| PROBLEM |
Nothing in the records may be altered; repeat them exactly.

++++ PROVIDED INFORMATION ++++

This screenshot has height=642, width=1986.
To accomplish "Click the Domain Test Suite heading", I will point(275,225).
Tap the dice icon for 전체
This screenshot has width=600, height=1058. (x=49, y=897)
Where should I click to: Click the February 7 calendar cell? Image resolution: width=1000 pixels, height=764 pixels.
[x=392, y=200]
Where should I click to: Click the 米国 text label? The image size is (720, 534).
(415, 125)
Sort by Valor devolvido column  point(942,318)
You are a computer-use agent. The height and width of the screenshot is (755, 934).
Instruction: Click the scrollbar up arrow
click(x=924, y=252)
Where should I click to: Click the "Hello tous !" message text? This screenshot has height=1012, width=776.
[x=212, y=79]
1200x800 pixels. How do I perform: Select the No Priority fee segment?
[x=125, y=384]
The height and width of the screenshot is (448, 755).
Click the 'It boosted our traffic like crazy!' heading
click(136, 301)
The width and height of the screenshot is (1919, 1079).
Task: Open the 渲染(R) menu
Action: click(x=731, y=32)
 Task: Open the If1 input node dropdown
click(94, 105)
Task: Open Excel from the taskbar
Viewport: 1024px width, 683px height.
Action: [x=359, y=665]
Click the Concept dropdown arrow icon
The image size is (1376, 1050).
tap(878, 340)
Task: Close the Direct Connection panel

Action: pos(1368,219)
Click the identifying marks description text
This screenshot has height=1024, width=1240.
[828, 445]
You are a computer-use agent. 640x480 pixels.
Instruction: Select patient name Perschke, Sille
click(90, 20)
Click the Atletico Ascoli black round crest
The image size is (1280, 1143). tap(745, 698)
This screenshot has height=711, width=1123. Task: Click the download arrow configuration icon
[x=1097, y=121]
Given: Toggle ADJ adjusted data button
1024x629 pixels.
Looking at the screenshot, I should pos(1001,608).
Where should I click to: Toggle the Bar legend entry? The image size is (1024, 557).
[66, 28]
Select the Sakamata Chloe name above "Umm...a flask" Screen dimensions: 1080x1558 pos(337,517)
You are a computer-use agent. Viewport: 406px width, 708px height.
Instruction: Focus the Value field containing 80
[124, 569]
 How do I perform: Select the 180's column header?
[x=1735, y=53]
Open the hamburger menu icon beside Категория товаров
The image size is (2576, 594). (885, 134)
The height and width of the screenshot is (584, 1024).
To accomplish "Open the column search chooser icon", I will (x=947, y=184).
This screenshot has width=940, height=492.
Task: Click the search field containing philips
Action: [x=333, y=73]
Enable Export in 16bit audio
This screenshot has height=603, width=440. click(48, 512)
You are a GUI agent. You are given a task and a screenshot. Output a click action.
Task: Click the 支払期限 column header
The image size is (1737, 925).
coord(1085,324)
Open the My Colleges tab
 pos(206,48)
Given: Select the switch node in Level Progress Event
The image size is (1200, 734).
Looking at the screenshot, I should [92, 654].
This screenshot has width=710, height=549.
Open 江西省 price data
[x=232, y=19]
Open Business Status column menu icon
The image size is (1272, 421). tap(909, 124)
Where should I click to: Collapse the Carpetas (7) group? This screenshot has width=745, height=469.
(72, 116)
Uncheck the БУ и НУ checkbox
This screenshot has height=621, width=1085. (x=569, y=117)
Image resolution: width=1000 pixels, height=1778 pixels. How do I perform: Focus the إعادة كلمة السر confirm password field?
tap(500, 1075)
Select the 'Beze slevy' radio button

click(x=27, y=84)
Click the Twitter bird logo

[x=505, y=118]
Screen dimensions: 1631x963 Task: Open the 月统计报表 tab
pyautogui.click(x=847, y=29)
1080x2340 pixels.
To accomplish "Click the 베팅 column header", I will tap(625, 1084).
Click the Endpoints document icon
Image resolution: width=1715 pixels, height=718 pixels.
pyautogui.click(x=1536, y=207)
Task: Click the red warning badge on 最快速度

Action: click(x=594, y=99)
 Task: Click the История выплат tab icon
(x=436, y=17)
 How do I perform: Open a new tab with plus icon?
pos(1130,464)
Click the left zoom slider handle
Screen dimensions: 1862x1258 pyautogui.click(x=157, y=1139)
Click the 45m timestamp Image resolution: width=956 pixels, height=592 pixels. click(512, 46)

++++

| FINISHED TASK |
This screenshot has height=642, width=1986.
To accomplish "Click the Domain Test Suite heading", I will point(275,225).
Tap the dice icon for 전체
This screenshot has width=600, height=1058. (x=49, y=897)
Where should I click to: Click the February 7 calendar cell? Image resolution: width=1000 pixels, height=764 pixels.
[x=392, y=200]
Where should I click to: Click the 米国 text label? The image size is (720, 534).
(415, 125)
Sort by Valor devolvido column  point(942,318)
You are a computer-use agent. The height and width of the screenshot is (755, 934).
Instruction: Click the scrollbar up arrow
click(x=924, y=252)
Where should I click to: Click the "Hello tous !" message text? This screenshot has height=1012, width=776.
[x=212, y=79]
1200x800 pixels. How do I perform: Select the No Priority fee segment?
[x=125, y=384]
The height and width of the screenshot is (448, 755).
Click the 'It boosted our traffic like crazy!' heading
click(136, 301)
The width and height of the screenshot is (1919, 1079).
Task: Open the 渲染(R) menu
Action: click(x=731, y=32)
 Task: Open the If1 input node dropdown
click(94, 105)
Task: Open Excel from the taskbar
Viewport: 1024px width, 683px height.
Action: [x=359, y=665]
Click the Concept dropdown arrow icon
The image size is (1376, 1050).
tap(878, 340)
Task: Close the Direct Connection panel

Action: pos(1368,219)
Click the identifying marks description text
This screenshot has height=1024, width=1240.
[828, 445]
You are a computer-use agent. 640x480 pixels.
Instruction: Select patient name Perschke, Sille
click(90, 20)
Click the Atletico Ascoli black round crest
The image size is (1280, 1143). tap(745, 698)
This screenshot has height=711, width=1123. Task: Click the download arrow configuration icon
[x=1097, y=121]
Given: Toggle ADJ adjusted data button
1024x629 pixels.
Looking at the screenshot, I should pos(1001,608).
Where should I click to: Toggle the Bar legend entry? The image size is (1024, 557).
[66, 28]
Select the Sakamata Chloe name above "Umm...a flask" Screen dimensions: 1080x1558 pos(337,517)
You are a computer-use agent. Viewport: 406px width, 708px height.
Instruction: Focus the Value field containing 80
[124, 569]
 How do I perform: Select the 180's column header?
[x=1735, y=53]
Open the hamburger menu icon beside Категория товаров
The image size is (2576, 594). (885, 134)
The height and width of the screenshot is (584, 1024).
To accomplish "Open the column search chooser icon", I will (x=947, y=184).
This screenshot has width=940, height=492.
Task: Click the search field containing philips
Action: [x=333, y=73]
Enable Export in 16bit audio
This screenshot has height=603, width=440. click(48, 512)
You are a GUI agent. You are given a task and a screenshot. Output a click action.
Task: Click the 支払期限 column header
The image size is (1737, 925).
coord(1085,324)
Open the My Colleges tab
 pos(206,48)
Given: Select the switch node in Level Progress Event
The image size is (1200, 734).
Looking at the screenshot, I should [92, 654].
This screenshot has width=710, height=549.
Open 江西省 price data
[x=232, y=19]
Open Business Status column menu icon
The image size is (1272, 421). tap(909, 124)
Where should I click to: Collapse the Carpetas (7) group? This screenshot has width=745, height=469.
(72, 116)
Uncheck the БУ и НУ checkbox
This screenshot has height=621, width=1085. (x=569, y=117)
Image resolution: width=1000 pixels, height=1778 pixels. How do I perform: Focus the إعادة كلمة السر confirm password field?
tap(500, 1075)
Select the 'Beze slevy' radio button

click(x=27, y=84)
Click the Twitter bird logo

[x=505, y=118]
Screen dimensions: 1631x963 Task: Open the 月统计报表 tab
pyautogui.click(x=847, y=29)
1080x2340 pixels.
To accomplish "Click the 베팅 column header", I will tap(625, 1084).
Click the Endpoints document icon
Image resolution: width=1715 pixels, height=718 pixels.
pyautogui.click(x=1536, y=207)
Task: Click the red warning badge on 最快速度

Action: click(x=594, y=99)
 Task: Click the История выплат tab icon
(x=436, y=17)
 How do I perform: Open a new tab with plus icon?
pos(1130,464)
Click the left zoom slider handle
Screen dimensions: 1862x1258 pyautogui.click(x=157, y=1139)
Click the 45m timestamp Image resolution: width=956 pixels, height=592 pixels. click(512, 46)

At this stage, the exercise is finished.